— ИСХОДНЫЙ ТЕКСТ —
Читаем Отрешись от страха. Воспоминания историка полностью

Негромким, но внятным голосом Сдобнов прочел обвинительное заключение. Конечно, формально этот документ так не назывался, но таким он был по существу. Я старался ничем не выдавать своего волнения, хотя на самом деле волновался очень. Заметил, что задрожали пальцы и положил руку на стол ладонью.

Когда Сдобнов читал наиболее резкие обвинения, Мельников бросал на меня взгляд: «Ну, что, какого?» — не поворачивая головы проверял мою реакцию, прикидывал, легко ли будет со мной справиться. В таких местах я, кажется, не то вздыхал, не то шевелил скулами, а, может быть, просто смотрел прямо перед собой, симулируя равнодушие. Но вот Сдобнов положил на стол последнюю прочитанную им страницу. Мельников предложил обменяться мнениями. Я сказал, что чтение на слух воспринимаю плохо и должен прочесть документ собственными глазами, тем более что в отличие от бесед, где речь, казалось, шла о научных проблемах, здесь выдвинуты против меня тяжелые политические обвинения. Вся тройка следователей дружно запротестовала. Ах, как им не хотелось, чтобы я взглянул на этот документ! Сдобнов предложил прочесть документ еще раз, медленнее, даже останавливаясь на тех местах, которые могли показаться мне важными. Я решительно протестовал и продолжал настаивать на своем. Мельников заколебался. Наконец, он сказал Сдобнову, чтобы мне дали прочесть документ и разрешил сделать необходимые заметки. Гладнев предложил, чтобы затем мы вновь вернулись к Мельникову, дабы выслушать мнение. То ли Мельникову не хотелось определять свою собственную позицию, то ли по другим соображениям (дело шло к концу рабочего дня), но он предложил, чтобы в дальнейшем беседа протекала без его участия. «Разумно, — подумал я, — во-первых, он никак не ангажируется, во-вторых, прослушает магнитофонную запись».

— ЗАДАНИЕ 1 —
Выведите приведенный выше отрывок воспоминаний целиком, ничего в нем не меняя.

— СПИСОК —
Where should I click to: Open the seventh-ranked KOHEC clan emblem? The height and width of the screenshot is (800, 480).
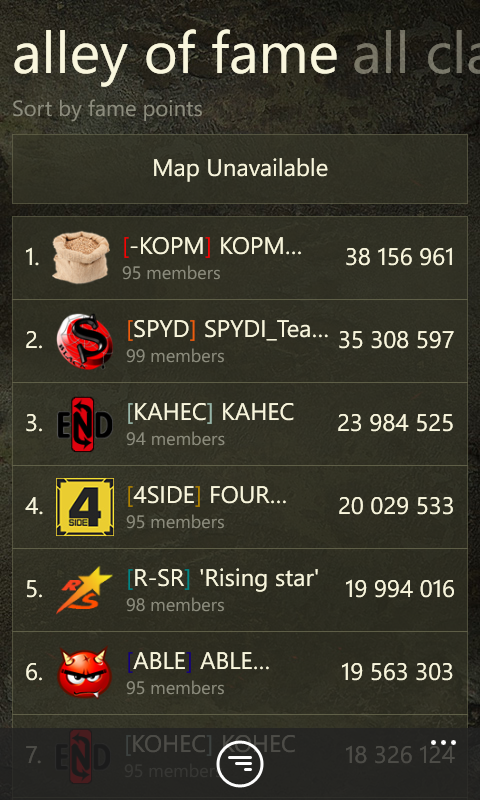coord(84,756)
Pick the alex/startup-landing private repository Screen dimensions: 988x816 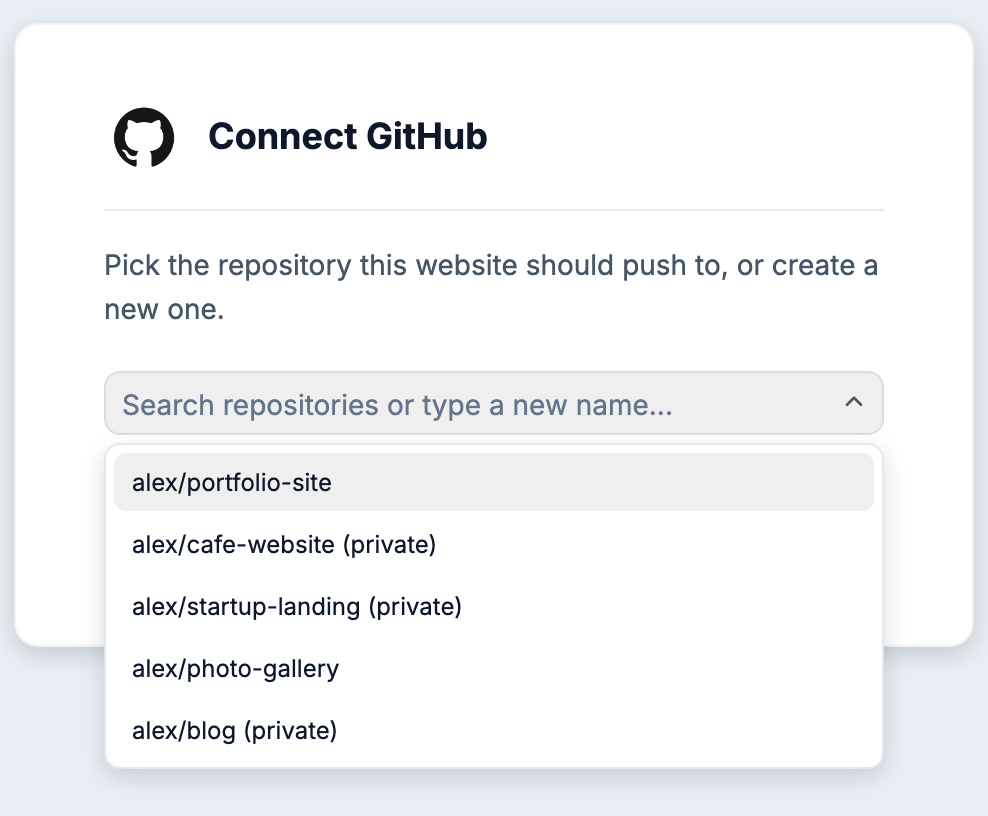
---
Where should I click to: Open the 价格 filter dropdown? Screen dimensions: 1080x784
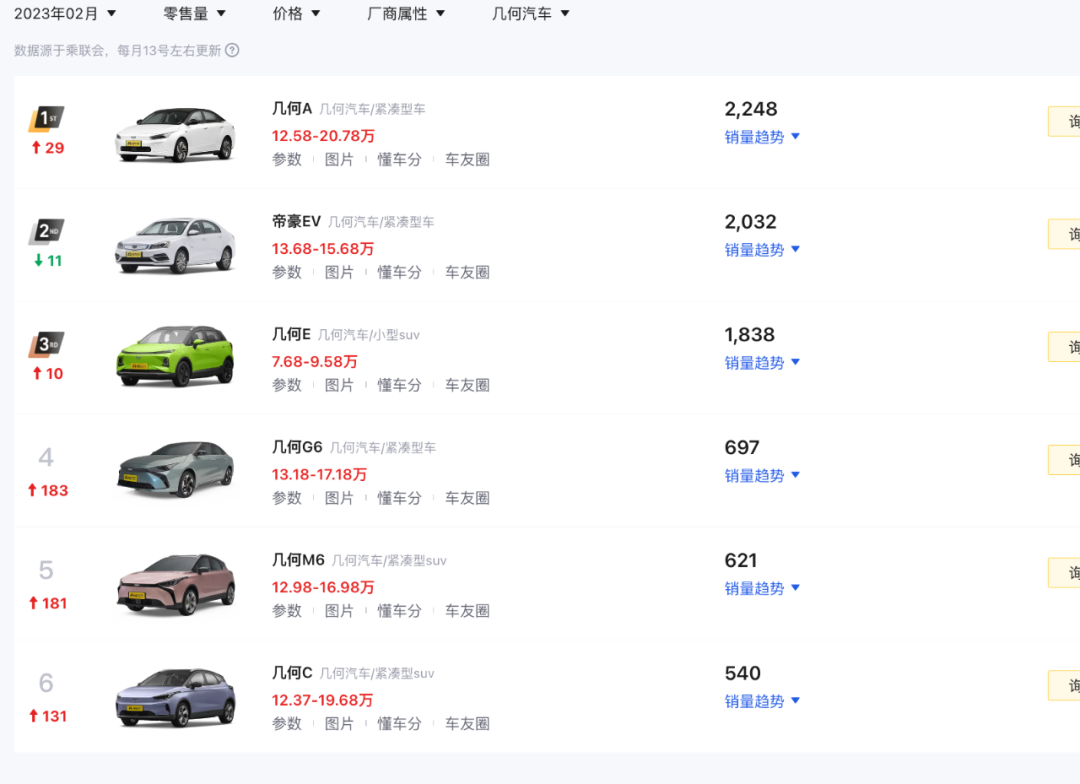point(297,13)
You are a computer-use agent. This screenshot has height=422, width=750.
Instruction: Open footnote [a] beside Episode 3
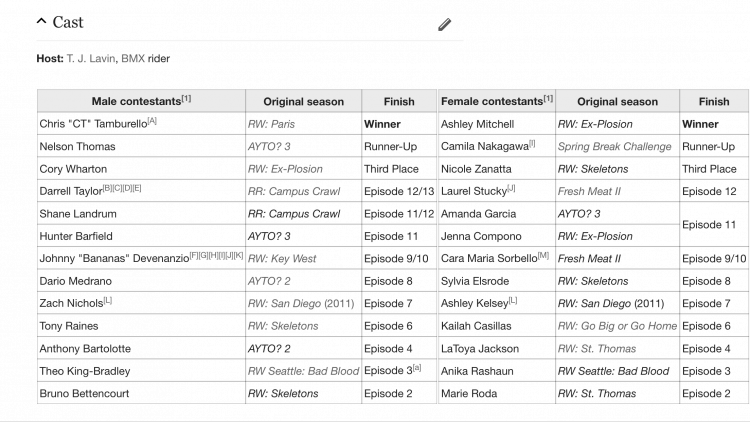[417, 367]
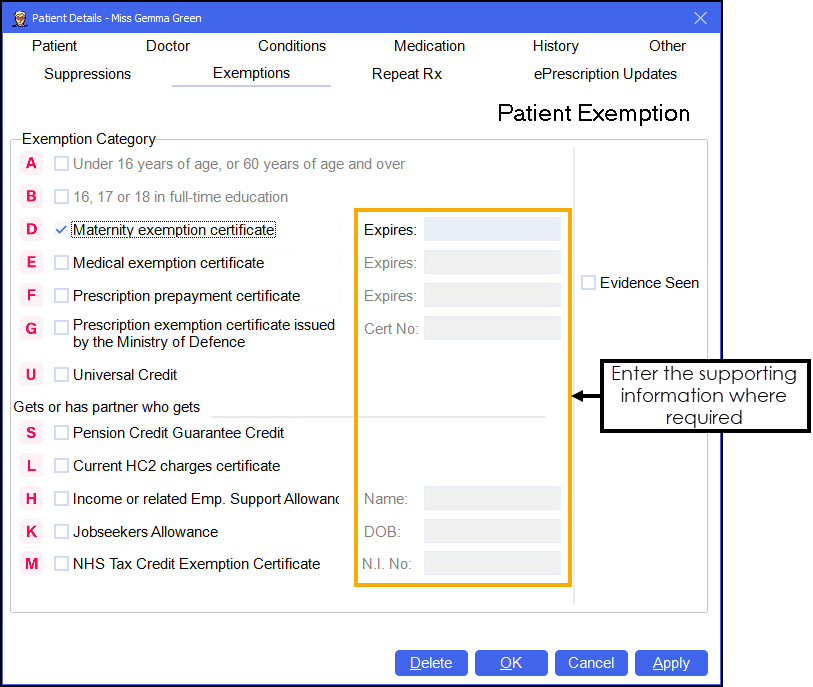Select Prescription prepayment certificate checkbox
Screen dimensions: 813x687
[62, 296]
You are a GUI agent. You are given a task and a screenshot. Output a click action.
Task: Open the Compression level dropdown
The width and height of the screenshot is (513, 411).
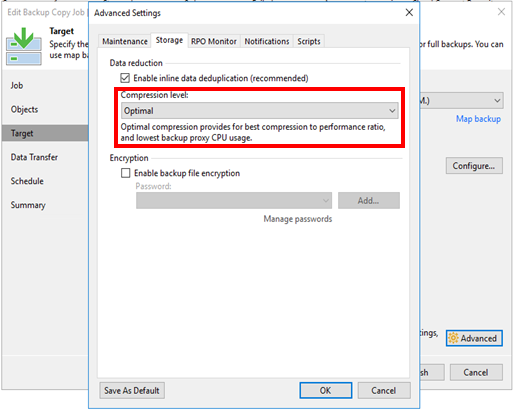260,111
* * *
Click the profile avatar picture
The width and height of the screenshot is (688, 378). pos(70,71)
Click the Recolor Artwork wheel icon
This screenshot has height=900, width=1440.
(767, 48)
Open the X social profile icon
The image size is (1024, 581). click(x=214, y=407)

— ЗАДАНИЕ 2 —
Верните без изменений строки списка от строки с «Where should I click to: Open the seventh-ranked» до строки с «Pick the alex/startup-landing» включительно. Изображения в ответ не включайте.

— РЕЗУЛЬТАТ 1 —
Читаем Отрешись от страха. Воспоминания историка полностью

Негромким, но внятным голосом Сдобнов прочел обвинительное заключение. Конечно, формально этот документ так не назывался, но таким он был по существу. Я старался ничем не выдавать своего волнения, хотя на самом деле волновался очень. Заметил, что задрожали пальцы и положил руку на стол ладонью.

Когда Сдобнов читал наиболее резкие обвинения, Мельников бросал на меня взгляд: «Ну, что, какого?» — не поворачивая головы проверял мою реакцию, прикидывал, легко ли будет со мной справиться. В таких местах я, кажется, не то вздыхал, не то шевелил скулами, а, может быть, просто смотрел прямо перед собой, симулируя равнодушие. Но вот Сдобнов положил на стол последнюю прочитанную им страницу. Мельников предложил обменяться мнениями. Я сказал, что чтение на слух воспринимаю плохо и должен прочесть документ собственными глазами, тем более что в отличие от бесед, где речь, казалось, шла о научных проблемах, здесь выдвинуты против меня тяжелые политические обвинения. Вся тройка следователей дружно запротестовала. Ах, как им не хотелось, чтобы я взглянул на этот документ! Сдобнов предложил прочесть документ еще раз, медленнее, даже останавливаясь на тех местах, которые могли показаться мне важными. Я решительно протестовал и продолжал настаивать на своем. Мельников заколебался. Наконец, он сказал Сдобнову, чтобы мне дали прочесть документ и разрешил сделать необходимые заметки. Гладнев предложил, чтобы затем мы вновь вернулись к Мельникову, дабы выслушать мнение. То ли Мельникову не хотелось определять свою собственную позицию, то ли по другим соображениям (дело шло к концу рабочего дня), но он предложил, чтобы в дальнейшем беседа протекала без его участия. «Разумно, — подумал я, — во-первых, он никак не ангажируется, во-вторых, прослушает магнитофонную запись».

— РЕЗУЛЬТАТ 2 —
Where should I click to: Open the seventh-ranked KOHEC clan emblem? The height and width of the screenshot is (800, 480).
coord(84,756)
Pick the alex/startup-landing private repository Screen dimensions: 988x816 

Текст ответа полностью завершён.